If you're looking purely at the quality of espresso shots I'd say there isn't much in it.

I own a Silvia. The very same one boots has owned actually, and have a good friend who has the Gaggia and I reckon they are very close .... however, there are a number of things that are much better on the Silvia.

The steam wand is, in my opinion, much better on the Silvia, and I don't like the weird pressurised portafilter on the Gaggia at all. These are just my opinion.

What is fact is that if you open the two machines up a lot of the parts are better on the Silvia and it's put together better. The thermostat is similar if not exactly the same, but the boiler is bigger on my Silvia and brass whereas if my memory serves me correctly the Gaggia that my friend has is aluminium which I wouldn't want to own. The Silvia is just more substantial, and I'm told newer Gaggia's are of an even lower quality internally speaking.

Would I consider these thing's an upgrade? No. As boots says, the temp isn't really any more stable in practise ( I don't know about the science, just personal experience ) than the Gaggia and because they are both basic single boilers the limitations for steaming milk when pulling shot's come into play.


----------



## DavecUK (Aug 6, 2013)

nickrorschach said:


> ...over a Gaggia Classic (4 year old model), if an upgrade at all?
> 
> Thank you very much.


You would bump your head pretty quick if choosing it as an upgrade...

Look I read all the other replies....the long and short of it is you have upgraditis. you have realised you want, nay need something a lot better. The Silvia won't help for very long..like about a week. Save up get something nice, something that works really well. There is where you were going with the Silvia which is to the next larger Village, but why not go to a town....you know you want to.


----------



## Dallah (Jan 31, 2015)

If you need to upgrade right now; use that money to get yourself a better grinder. Not knowing what you have currently means i can't recommend what to do next but you can get a Super Jolly or a Brasilia RR55OD. The RR55OD is a great buy in that price as it has great 63mm burrs and all the convenience of an on demand grinder.
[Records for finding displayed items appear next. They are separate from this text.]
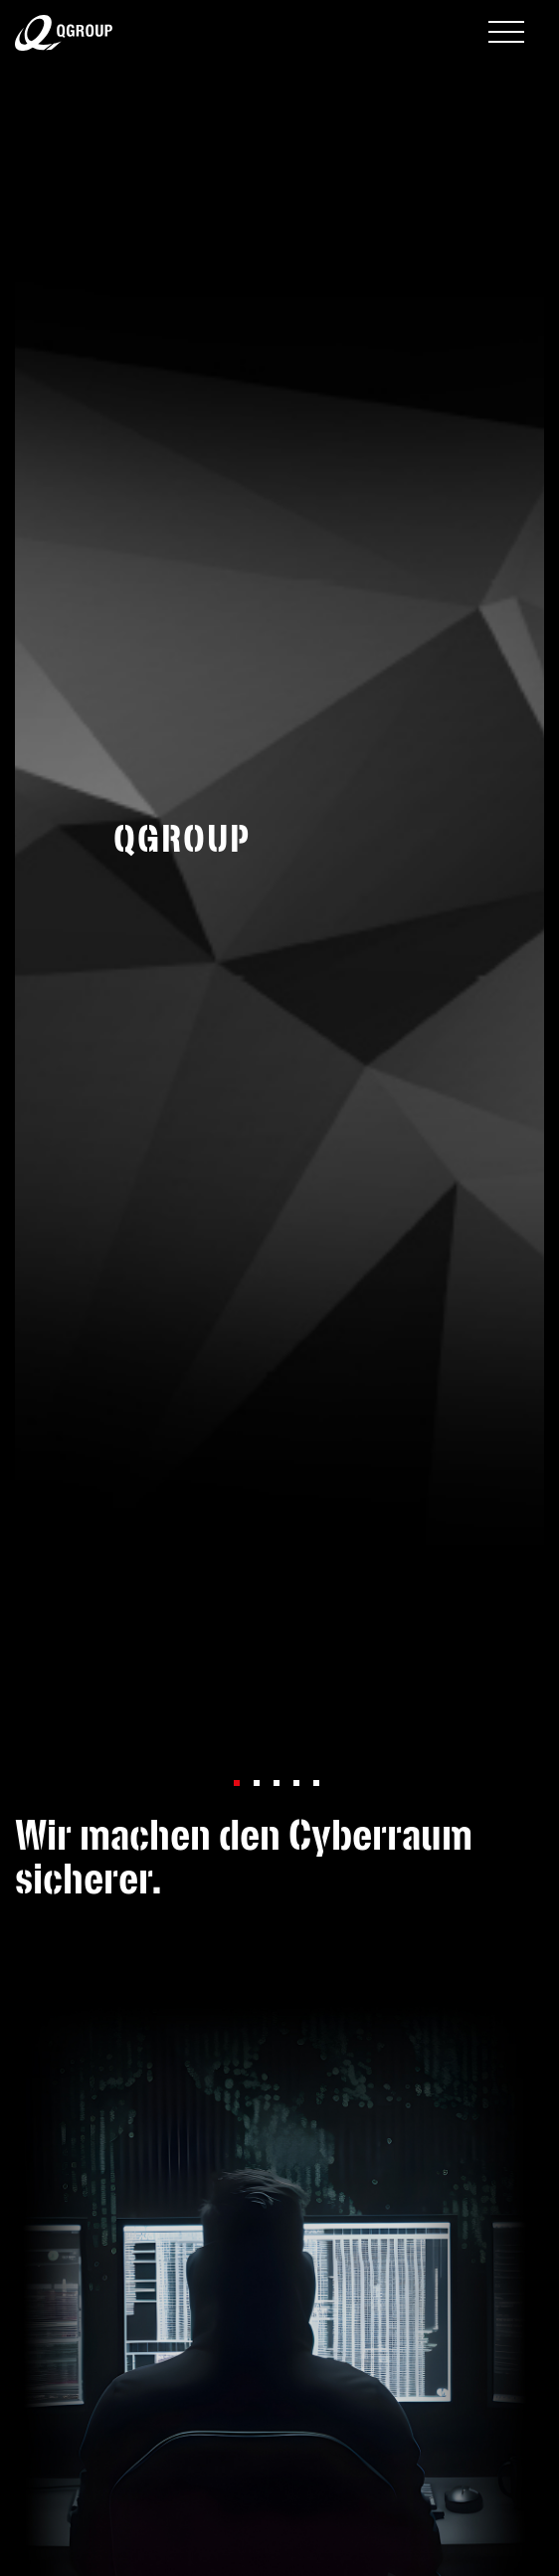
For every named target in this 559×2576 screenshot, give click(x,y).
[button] (237, 1783)
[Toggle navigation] (506, 34)
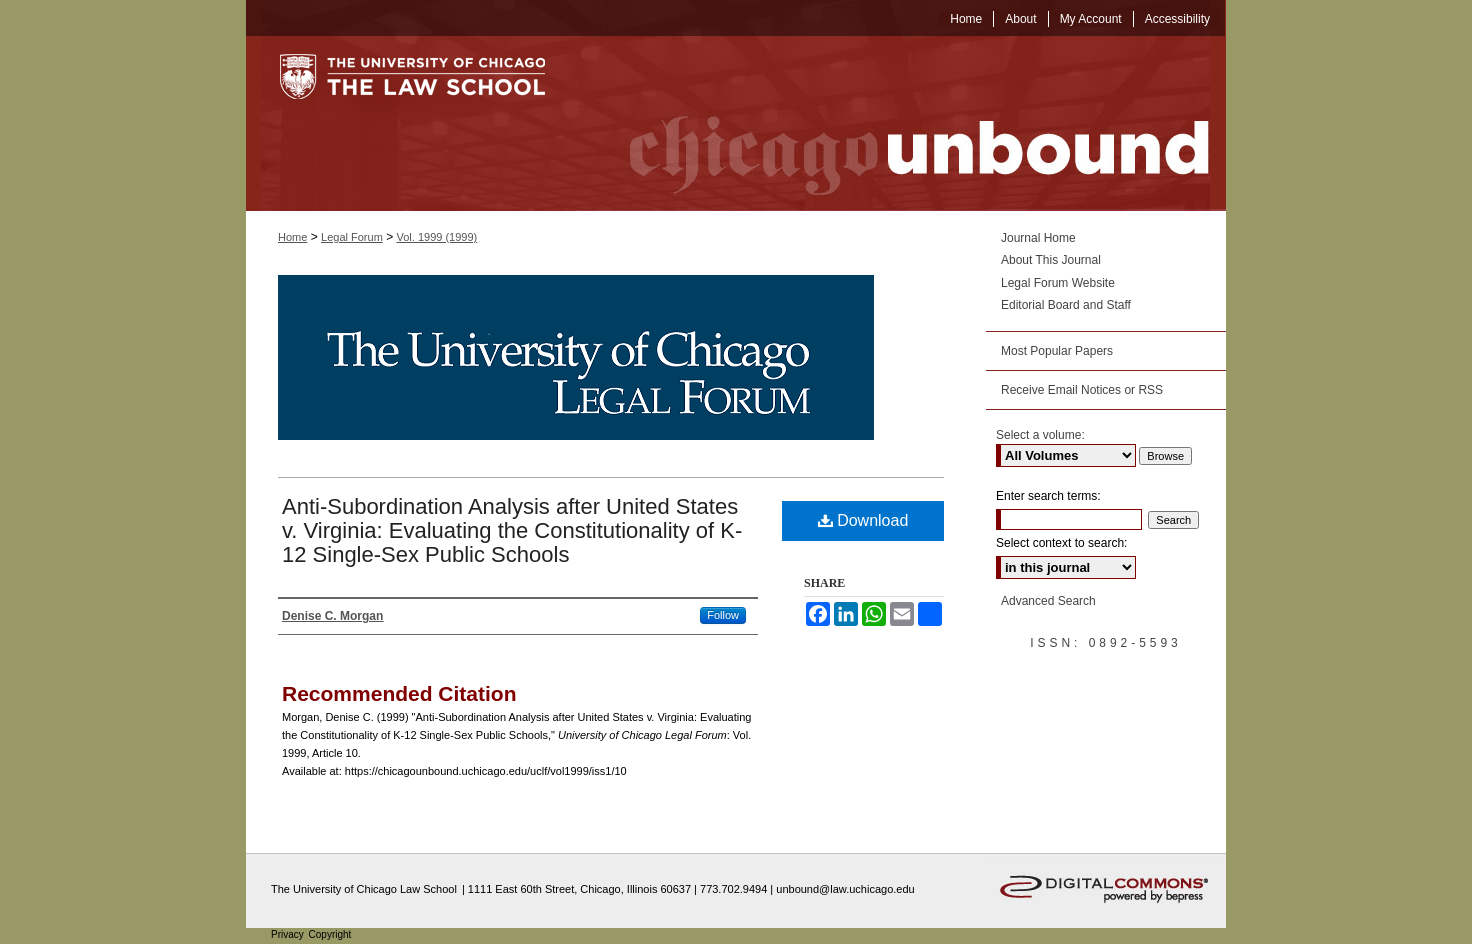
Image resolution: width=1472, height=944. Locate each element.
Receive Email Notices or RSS (1082, 390)
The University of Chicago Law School (364, 889)
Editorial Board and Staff (1066, 305)
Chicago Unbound (901, 123)
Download (863, 520)
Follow (723, 615)
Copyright (330, 934)
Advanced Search (1048, 601)
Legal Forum (352, 237)
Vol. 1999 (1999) (437, 237)
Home (292, 237)
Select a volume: (1040, 435)
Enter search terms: (1048, 496)
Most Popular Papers (1057, 351)
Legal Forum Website (1058, 283)
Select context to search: (1061, 543)
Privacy (289, 934)
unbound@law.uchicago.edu (845, 889)
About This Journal (1051, 260)
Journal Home (1038, 238)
There is currently one for sale in the For Sale section:

http://coffeeforums.co.uk/showthread.php?26446-FS-Brasilia-rr55OD-grinder&highlight=rr55od


----------



## MediumRoastSteam (Jul 7, 2015)

DavecUK said:


> Save up get something nice, something that works really well.


Fully agree with the above. I've recently upgraded from a Gaggia Classic which I had for over 3 years and did all the recommended mods. I have a good friend who has a Silvia, and we both agree they are comparable machines on the same league.

In my opinion, the next relevant upgrade is on the HX / DB territory, specially if you like milk based drinks.

Good luck, and don't overlook the grinder.


----------



## PeterF (Aug 25, 2014)

I had a standard Classic for years & my friend brought his Sylvia around & we compared shots. There was no difference in taste, which is what it is all about. Yes the Sylvia is a better built machine but that's where it ends, graphs or no graphs. It's taste buds which matter.


----------



## Milanski (Oct 10, 2013)

Grinder first whatever.

I'm probably not going to help much with the next couple of sentences but they are my findings:

I went from basic modded Classic to PIDed Silvia to HX E61. I had a good grinder from day one. Biggest leap in taste in terms of machine for me was Classic to PIDed Silvia.

I honestly can't say I've noticed any increase in quality of my shots from the Silvia to the Hx E61.

The joy of upgraditus is getting the machine your heart (and eyes) desire. Take note of what other people with experience say but if you want a Silvia then get one.


----------